“”Play as anyone” is a big innovation, allowing you to literally pick up anyone you see,” Crooks explained to us.
“It’s a world first and obviously there’s a lot of technology that goes into that. We have buckets of script, we have lots of different actors, lots of animation technology and for voice modulation.
“It’s a very, very, very crazy foray and it came out wonderfully. Every character feels different. Everyone has unique traits, and has memories about the world and what they do. Unique schedules, unique lives, and that comes across really well.”
When the final game is in people’s hands it will be interesting to see just how far this system will go.
There will obviously be limitations in place, though the prospect of immersing players in a virtual world that not only looks but “feels” alive is an exciting one that Ubisoft hopes to explore in the coming years.
Of course, we couldn’t sit down with a lead member of the Legion team without talking politics.
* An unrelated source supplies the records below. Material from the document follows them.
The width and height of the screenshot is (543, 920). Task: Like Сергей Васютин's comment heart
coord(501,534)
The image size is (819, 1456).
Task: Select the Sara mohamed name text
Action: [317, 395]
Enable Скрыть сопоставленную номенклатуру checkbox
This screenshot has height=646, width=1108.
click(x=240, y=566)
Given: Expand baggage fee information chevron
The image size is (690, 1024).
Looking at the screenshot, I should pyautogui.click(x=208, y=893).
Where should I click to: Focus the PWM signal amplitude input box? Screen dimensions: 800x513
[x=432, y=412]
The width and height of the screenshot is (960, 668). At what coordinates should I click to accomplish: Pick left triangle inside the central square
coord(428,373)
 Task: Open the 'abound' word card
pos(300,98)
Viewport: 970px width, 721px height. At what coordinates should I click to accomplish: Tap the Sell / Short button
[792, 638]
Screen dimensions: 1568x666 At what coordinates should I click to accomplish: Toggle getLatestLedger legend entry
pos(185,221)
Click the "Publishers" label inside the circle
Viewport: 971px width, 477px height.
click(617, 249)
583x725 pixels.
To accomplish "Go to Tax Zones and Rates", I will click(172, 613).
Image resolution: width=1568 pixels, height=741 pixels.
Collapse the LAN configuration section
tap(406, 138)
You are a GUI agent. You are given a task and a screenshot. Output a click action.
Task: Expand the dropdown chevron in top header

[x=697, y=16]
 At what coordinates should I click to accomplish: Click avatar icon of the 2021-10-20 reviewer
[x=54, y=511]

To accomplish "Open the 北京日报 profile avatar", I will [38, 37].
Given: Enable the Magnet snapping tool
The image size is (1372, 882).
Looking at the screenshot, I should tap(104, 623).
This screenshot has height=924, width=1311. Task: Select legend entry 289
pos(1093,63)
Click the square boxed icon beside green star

There have been heated discussions about video games and their use of political themes and imagery – more specifically, how developers tend to avoid taking a political stance.
“In Watch Dogs Legion there are themes such as the backdrop to Brexit and social problems like oppression from private militaries etc. that all contribute to our in-game world.
“They present a very strong backdrop that’s engaging for the player but ultimately it’s still a work of speculative fiction and we have to look at things that inspire us. Like any other media, I think it’s important to allow teams such as Ubisoft to express themselves in that way. From our perspective, that is very important to us.”
In short, Crooks argues that developers should be able to use political themes to inspire their games without necessarily needing to take a stand or convey a definitive message.
With that said, Watch Dogs Legion and its forebears have been very clear in their anti-authority, anti-surveillance stances.
Whether this sequel will make more references to Brexit and our own current climate here in real-life Britain is something a number of prospective players will be waiting to see when Legion launches on PlayStation 4, Xbox One, and PC next year.